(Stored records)
##############################

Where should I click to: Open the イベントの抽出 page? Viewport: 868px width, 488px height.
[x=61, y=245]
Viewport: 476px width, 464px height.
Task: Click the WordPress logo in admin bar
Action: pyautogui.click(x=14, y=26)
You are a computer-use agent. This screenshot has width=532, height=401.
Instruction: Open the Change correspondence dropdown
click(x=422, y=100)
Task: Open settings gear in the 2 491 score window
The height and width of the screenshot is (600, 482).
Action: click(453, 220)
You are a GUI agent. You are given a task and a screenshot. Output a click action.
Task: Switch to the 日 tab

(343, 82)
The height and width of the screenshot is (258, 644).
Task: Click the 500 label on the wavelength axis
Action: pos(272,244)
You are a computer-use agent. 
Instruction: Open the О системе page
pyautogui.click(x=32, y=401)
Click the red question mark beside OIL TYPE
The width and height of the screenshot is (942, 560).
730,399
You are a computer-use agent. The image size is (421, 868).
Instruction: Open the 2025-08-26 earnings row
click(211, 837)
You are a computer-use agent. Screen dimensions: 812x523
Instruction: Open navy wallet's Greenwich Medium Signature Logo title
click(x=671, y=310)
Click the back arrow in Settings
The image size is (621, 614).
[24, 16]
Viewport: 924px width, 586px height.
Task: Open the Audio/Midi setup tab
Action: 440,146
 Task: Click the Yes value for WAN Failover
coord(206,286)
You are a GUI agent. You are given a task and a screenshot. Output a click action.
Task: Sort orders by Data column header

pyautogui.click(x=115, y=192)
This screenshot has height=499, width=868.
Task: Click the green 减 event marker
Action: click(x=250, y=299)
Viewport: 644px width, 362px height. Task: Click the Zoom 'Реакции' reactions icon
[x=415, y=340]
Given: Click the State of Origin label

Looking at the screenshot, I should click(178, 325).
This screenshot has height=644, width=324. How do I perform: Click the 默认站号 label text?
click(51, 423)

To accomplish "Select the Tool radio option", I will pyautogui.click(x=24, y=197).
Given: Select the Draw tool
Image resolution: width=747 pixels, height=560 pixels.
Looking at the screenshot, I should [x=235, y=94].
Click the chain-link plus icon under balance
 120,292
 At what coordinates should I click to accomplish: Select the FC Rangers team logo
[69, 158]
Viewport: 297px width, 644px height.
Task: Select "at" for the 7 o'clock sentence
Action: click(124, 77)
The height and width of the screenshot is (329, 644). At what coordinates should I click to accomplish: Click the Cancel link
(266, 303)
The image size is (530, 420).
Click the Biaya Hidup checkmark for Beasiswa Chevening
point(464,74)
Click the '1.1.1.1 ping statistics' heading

##############################

**Exercise prompt**
Reproduce all of the entries above verbatim.

**Response area**
Where should I click to: Open the イベントの抽出 page? Viewport: 868px width, 488px height.
[x=61, y=245]
Viewport: 476px width, 464px height.
Task: Click the WordPress logo in admin bar
Action: pyautogui.click(x=14, y=26)
You are a computer-use agent. This screenshot has width=532, height=401.
Instruction: Open the Change correspondence dropdown
click(x=422, y=100)
Task: Open settings gear in the 2 491 score window
The height and width of the screenshot is (600, 482).
Action: click(453, 220)
You are a GUI agent. You are given a task and a screenshot. Output a click action.
Task: Switch to the 日 tab

(343, 82)
The height and width of the screenshot is (258, 644).
Task: Click the 500 label on the wavelength axis
Action: pos(272,244)
You are a computer-use agent. 
Instruction: Open the О системе page
pyautogui.click(x=32, y=401)
Click the red question mark beside OIL TYPE
The width and height of the screenshot is (942, 560).
730,399
You are a computer-use agent. The image size is (421, 868).
Instruction: Open the 2025-08-26 earnings row
click(211, 837)
You are a computer-use agent. Screen dimensions: 812x523
Instruction: Open navy wallet's Greenwich Medium Signature Logo title
click(x=671, y=310)
Click the back arrow in Settings
The image size is (621, 614).
[24, 16]
Viewport: 924px width, 586px height.
Task: Open the Audio/Midi setup tab
Action: 440,146
 Task: Click the Yes value for WAN Failover
coord(206,286)
You are a GUI agent. You are given a task and a screenshot. Output a click action.
Task: Sort orders by Data column header

pyautogui.click(x=115, y=192)
This screenshot has height=499, width=868.
Task: Click the green 减 event marker
Action: click(x=250, y=299)
Viewport: 644px width, 362px height. Task: Click the Zoom 'Реакции' reactions icon
[x=415, y=340]
Given: Click the State of Origin label

Looking at the screenshot, I should click(178, 325).
This screenshot has height=644, width=324. How do I perform: Click the 默认站号 label text?
click(51, 423)

To accomplish "Select the Tool radio option", I will pyautogui.click(x=24, y=197).
Given: Select the Draw tool
Image resolution: width=747 pixels, height=560 pixels.
Looking at the screenshot, I should [x=235, y=94].
Click the chain-link plus icon under balance
 120,292
 At what coordinates should I click to accomplish: Select the FC Rangers team logo
[69, 158]
Viewport: 297px width, 644px height.
Task: Select "at" for the 7 o'clock sentence
Action: click(124, 77)
The height and width of the screenshot is (329, 644). At what coordinates should I click to accomplish: Click the Cancel link
(266, 303)
The image size is (530, 420).
Click the Biaya Hidup checkmark for Beasiswa Chevening
point(464,74)
Click the '1.1.1.1 ping statistics' heading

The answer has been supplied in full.